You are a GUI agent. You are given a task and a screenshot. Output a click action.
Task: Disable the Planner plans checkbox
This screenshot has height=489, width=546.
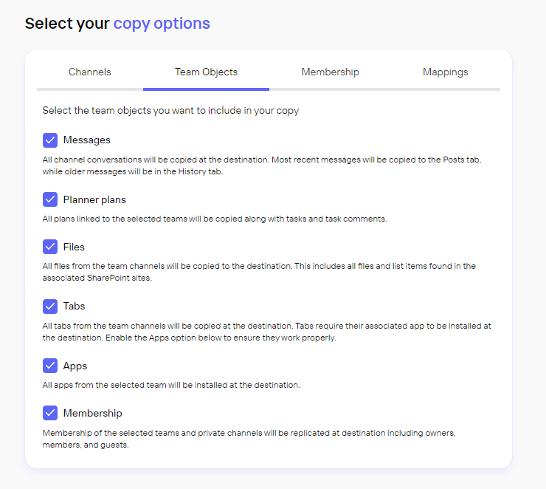click(x=50, y=199)
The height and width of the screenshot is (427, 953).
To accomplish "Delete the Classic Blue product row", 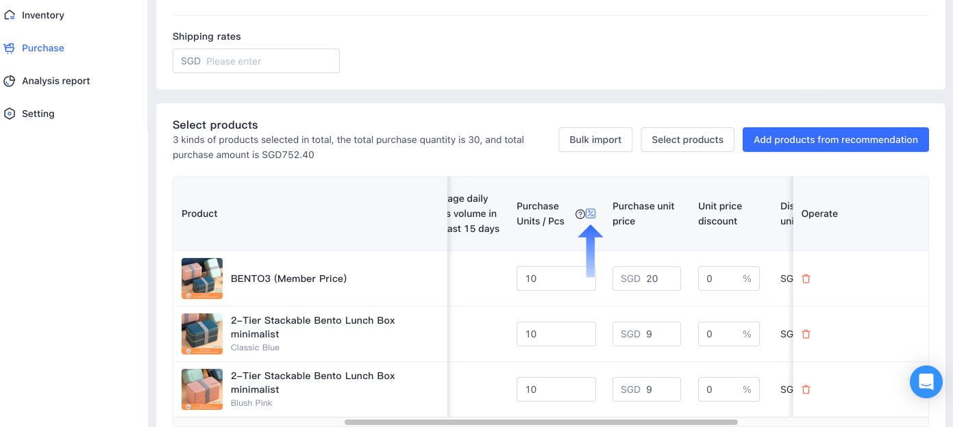I will [x=806, y=334].
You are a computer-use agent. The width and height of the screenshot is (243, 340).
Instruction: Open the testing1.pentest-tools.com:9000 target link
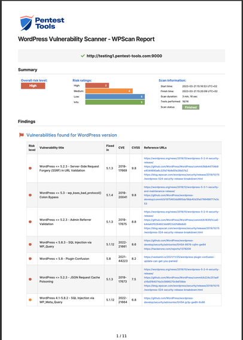(124, 56)
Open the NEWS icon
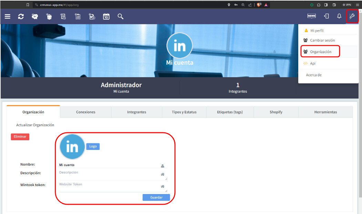 (x=311, y=16)
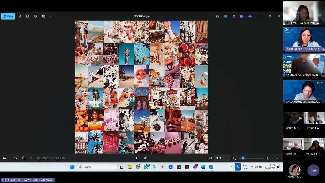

■ About this task:
Only the lines from the one containing "Instruction: Open the" through the end of the records should be copied, exactly and with both ends included; the pictures should not.

■ Output:
Instruction: Open the testing1.pentest-tools.com:9000 target link
(124, 56)
Open the NEWS icon
 (x=311, y=16)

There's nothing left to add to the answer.